### DATA SUPPLIED
****

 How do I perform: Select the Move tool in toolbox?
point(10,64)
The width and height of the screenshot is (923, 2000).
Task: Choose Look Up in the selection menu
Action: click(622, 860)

****

### PROBLEM DESCRIPTION
Locate each line in the data above that contains the string "tool", and copy those lines.

### TASK RESPONSE
 How do I perform: Select the Move tool in toolbox?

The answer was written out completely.